Miller Jacob R, Simpson Kathleen E, Epstein Deirdre J, Lancaster Timothy S, Henn Matthew C, Schuessler Richard B, Balzer David T, Shahanavaz Shabana, Murphy Joshua J, Canter Charles E, Eghtesady Pirooz, Boston Umar S
Division of Cardiothoracic Surgery, Washington University School of Medicine, St. Louis, Missouri, USA.

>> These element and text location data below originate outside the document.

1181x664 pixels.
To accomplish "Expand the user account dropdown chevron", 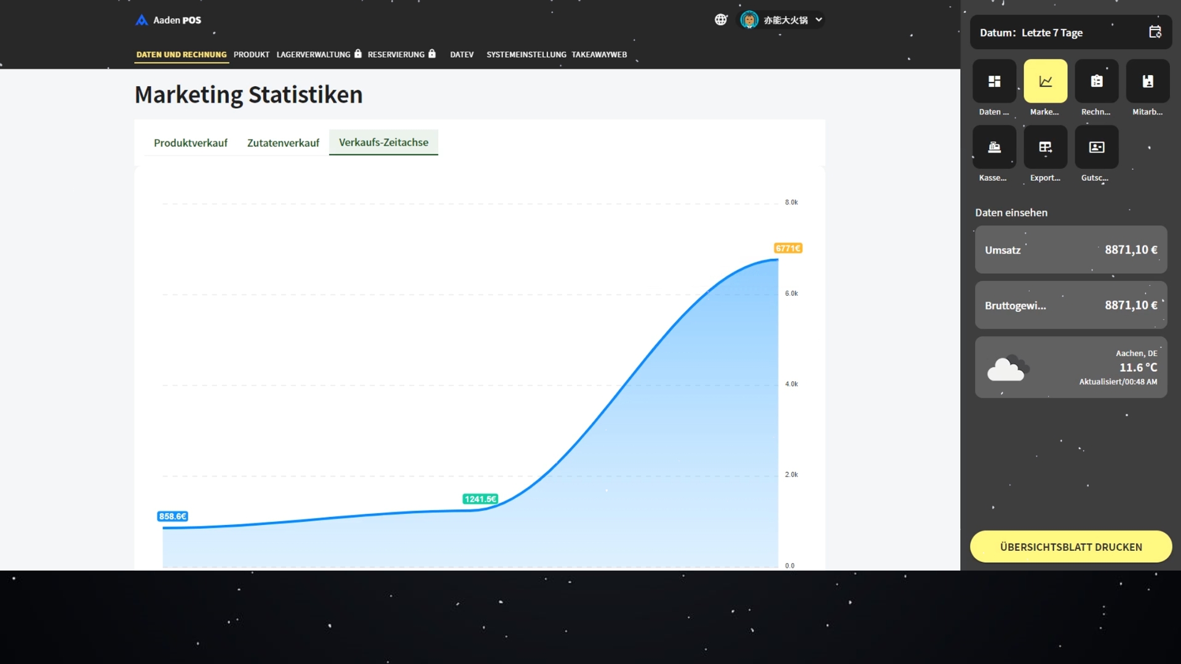I will click(819, 20).
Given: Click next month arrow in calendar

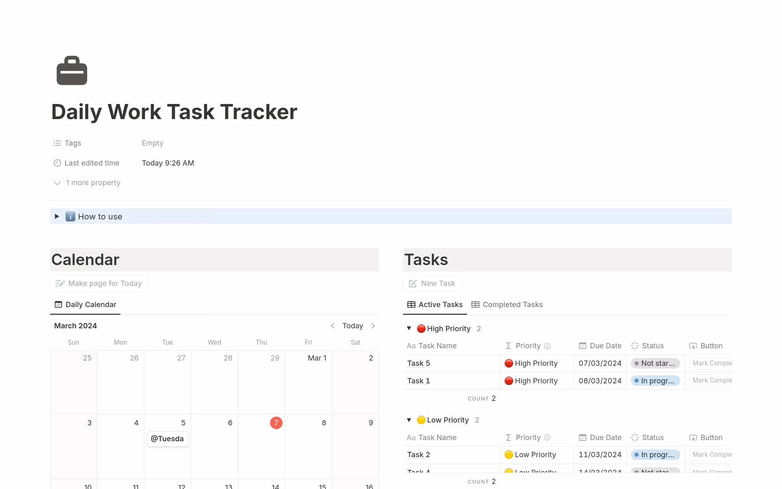Looking at the screenshot, I should (373, 326).
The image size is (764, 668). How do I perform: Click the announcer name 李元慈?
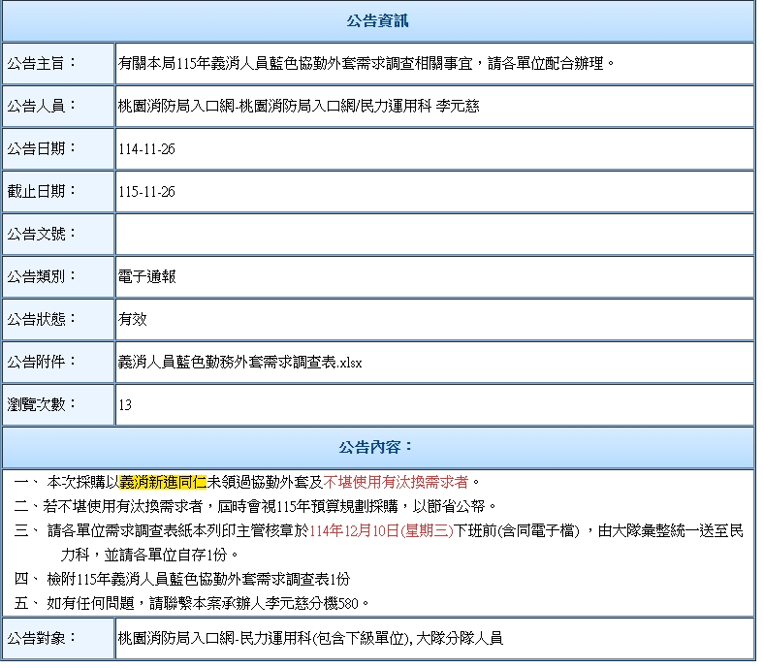point(458,107)
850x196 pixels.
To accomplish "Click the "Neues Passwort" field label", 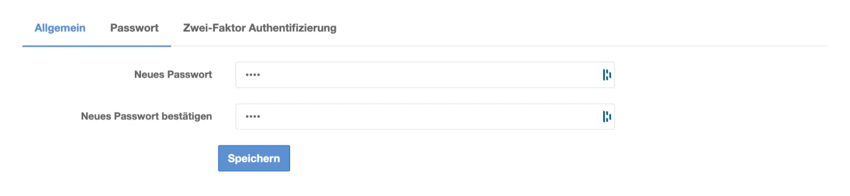I will pos(173,75).
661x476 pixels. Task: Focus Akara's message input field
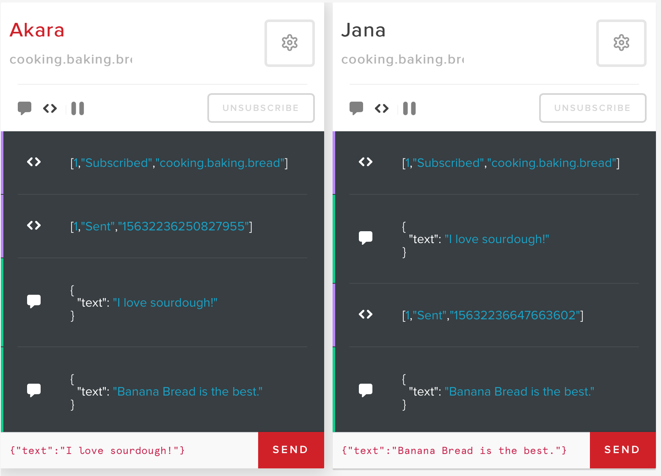pyautogui.click(x=129, y=451)
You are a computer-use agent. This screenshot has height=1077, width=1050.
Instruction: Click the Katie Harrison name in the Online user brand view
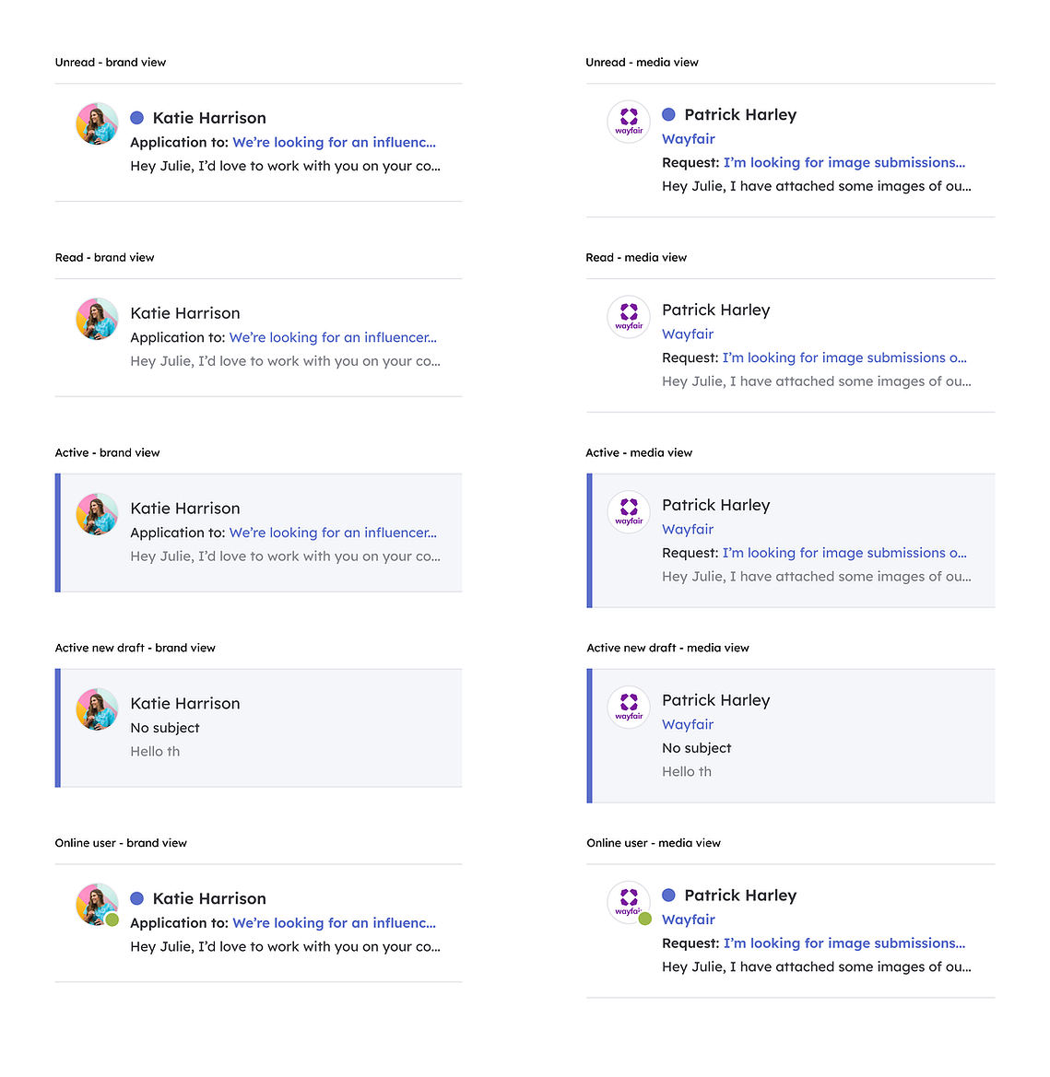point(209,899)
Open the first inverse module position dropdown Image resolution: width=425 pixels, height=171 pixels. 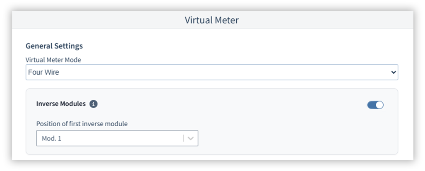pyautogui.click(x=117, y=139)
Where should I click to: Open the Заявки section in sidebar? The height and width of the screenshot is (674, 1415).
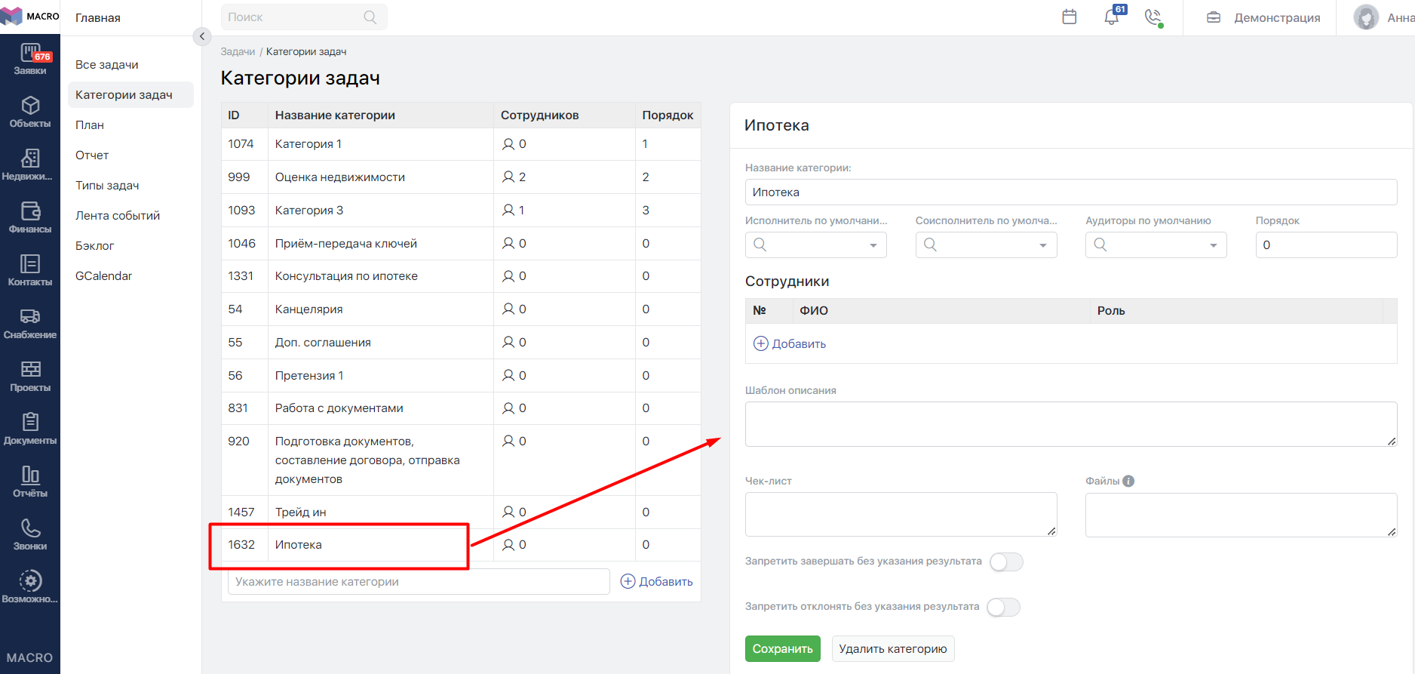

Section of Pediatric Cardiology, Washington University School of Medicine, St. Louis, Missouri, USA.
J Heart Lung Transplant. 2016 Jul;35(7):877-83. doi: 10.1016/j.healun.2016.02.005. Epub 2016 Mar 10.

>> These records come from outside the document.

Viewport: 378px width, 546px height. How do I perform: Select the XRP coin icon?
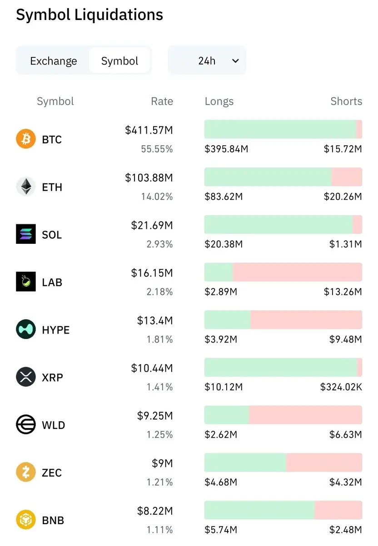coord(25,377)
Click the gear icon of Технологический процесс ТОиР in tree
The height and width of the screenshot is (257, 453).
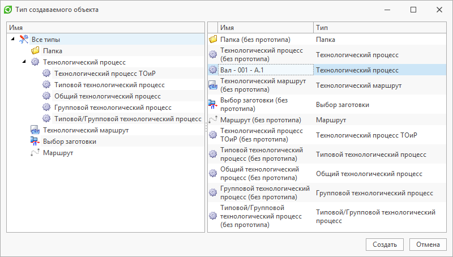click(46, 74)
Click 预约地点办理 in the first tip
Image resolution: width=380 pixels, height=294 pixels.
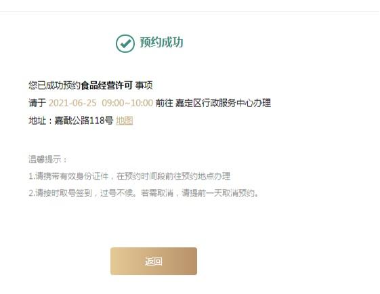click(x=206, y=176)
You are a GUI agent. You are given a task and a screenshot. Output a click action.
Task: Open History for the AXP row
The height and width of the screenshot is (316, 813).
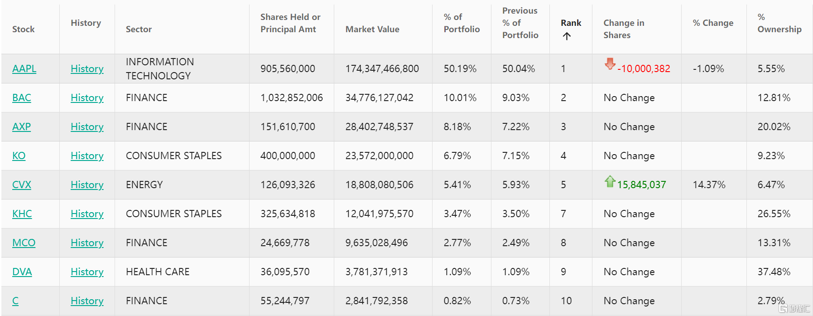point(87,127)
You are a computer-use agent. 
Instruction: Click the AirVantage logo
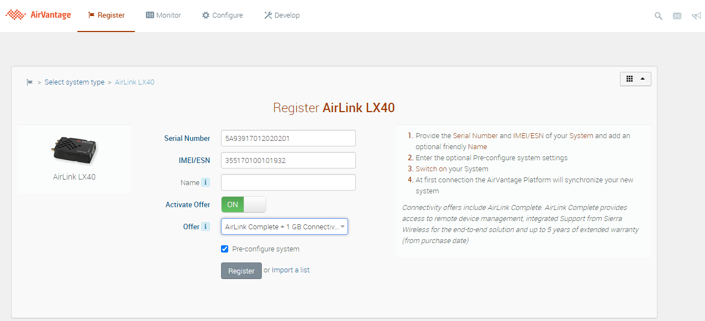tap(38, 15)
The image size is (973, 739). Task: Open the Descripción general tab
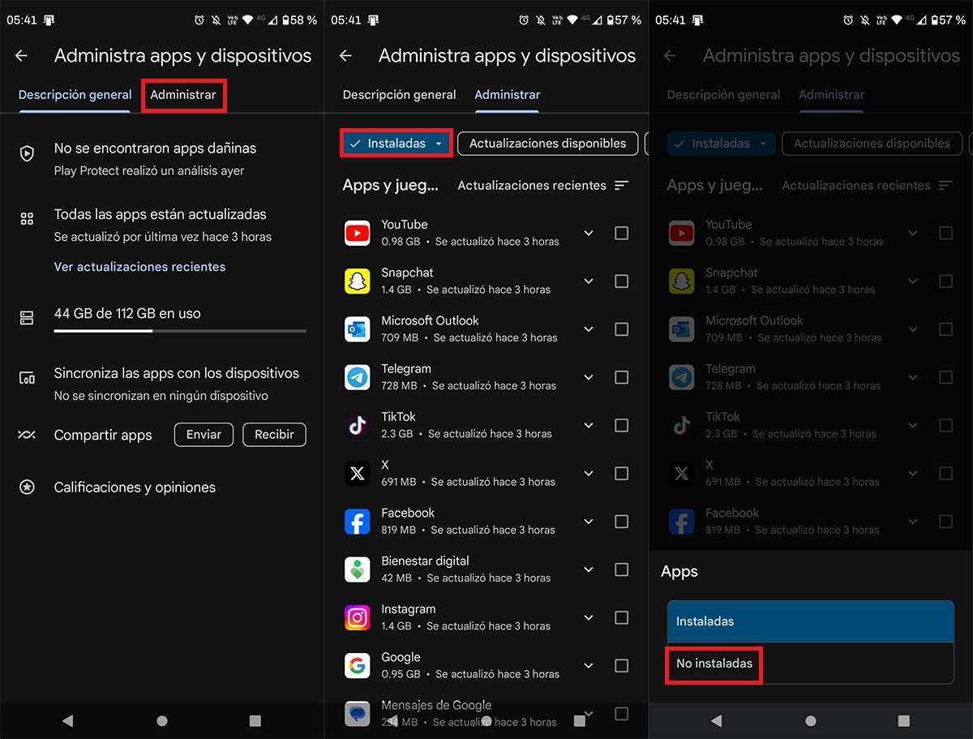pyautogui.click(x=75, y=94)
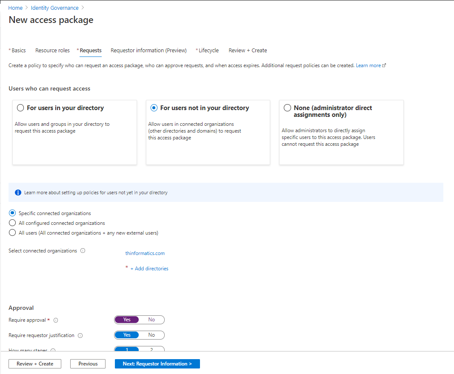Image resolution: width=454 pixels, height=374 pixels.
Task: Choose All users including new external users
Action: pos(12,233)
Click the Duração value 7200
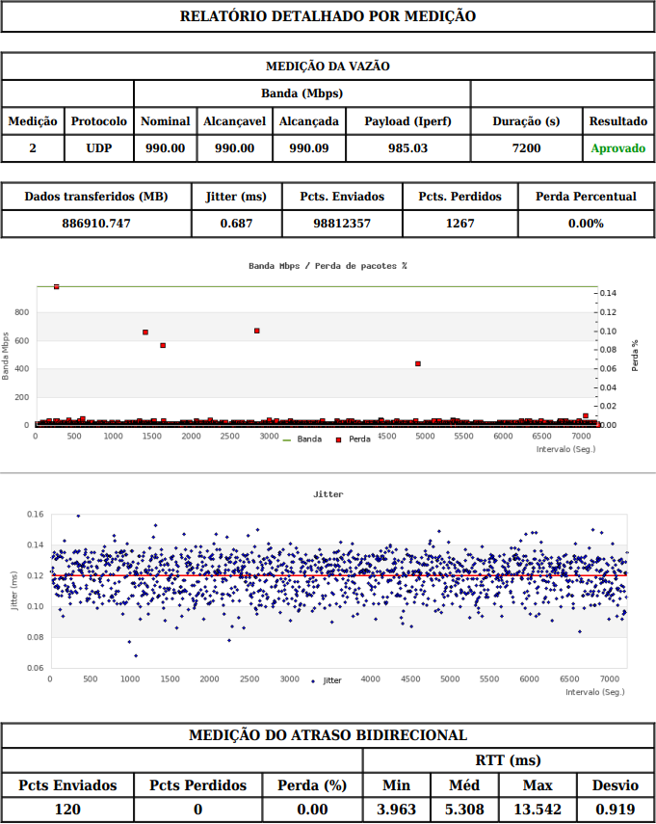This screenshot has width=656, height=824. point(526,148)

Patients with a failing Fontan continue to have decreased survival after heart transplant (HT), particularly those with preserved ventricular function (PVF) compared with impaired ventricular function (IVF). In this study we evaluated the effect of institutional changes on post-HT outcomes.
Data were retrospectively collected for all Fontan patients who underwent HT. Mode of failure was defined by the last echocardiogram before HT, with mild or no dysfunction considered PVF and moderate or severe considered IVF. Outcomes were compared between early era (EE, 1995 to 2008) and current era (CE, 2009 to 2014). Management changes in the CE included volume load reduction with aortopulmonary collateral (APC) embolization, advanced cardiothoracic imaging, higher goal donor/recipient weight ratio and aggressive monitoring for post-HT vasoplegia.
A total of 47 patients were included: 27 in the EE (13 PVF, 14 IVF) and 20 in the CE (12 PVF, 8 IVF). Groups were similar pre-HT, except for more PLE in PVF patients. More patients underwent APC embolization in the CE (80% vs 28%, p < 0.01). There was no difference in donor/recipient weight ratio between eras. There was a trend toward higher primary graft failure for PVF in the EE (77% vs 36%, p = 0.05) but not the CE (42% vs 75%, p = 0.20). Overall, 1-year survival improved in the CE (90%) from the EE (63%) (p = 0.05), mainly due to increased survival for PVF (82 vs 38%, p = 0.04).
Post-HT survival for failing Fontan patients has improved, particularly for PVF. In the CE, our Fontan patients had a 1-year post-HT survival similar to other indications.
接受心脏移植(HT)后,Fontan手术失败的患者生存率持续降低,尤其是与心室功能受损(IVF)的患者相比,心室功能保留(PVF)的患者。在本研究中,我们评估了机构变革对HT术后结局的影响。
回顾性收集所有接受HT的Fontan患者的数据。失败模式根据HT前最后一次超声心动图确定,轻度功能障碍或无功能障碍视为PVF,中度或重度功能障碍视为IVF。比较早期(EE,1995年至2008年)和当前时期(CE,2009年至2014年)的结局。CE期的管理变革包括通过主动脉肺侧支(APC)栓塞减轻容量负荷、先进的心胸成像、更高的供体/受体体重比目标以及对HT后血管麻痹的积极监测。
共纳入47例患者:EE期27例(13例PVF,14例IVF),CE期20例(12例PVF,8例IVF)。HT前两组相似,但PVF患者的胸腔积液更多。CE期接受APC栓塞的患者更多(80%对28%,p<0.01)。不同时期的供体/受体体重比无差异。EE期PVF患者原发性移植物失败率有升高趋势(77%对36%,p=0.05),但CE期无此趋势(42%对75%,p=0.20)。总体而言,CE期的1年生存率从EE期的63%提高到了90%(p=0.05),主要是由于PVF患者生存率提高(82%对38%,p=0.04)。
Fontan手术失败患者的HT术后生存率有所提高,尤其是PVF患者。在CE期,我们的Fontan患者HT术后1年生存率与其他适应症相似。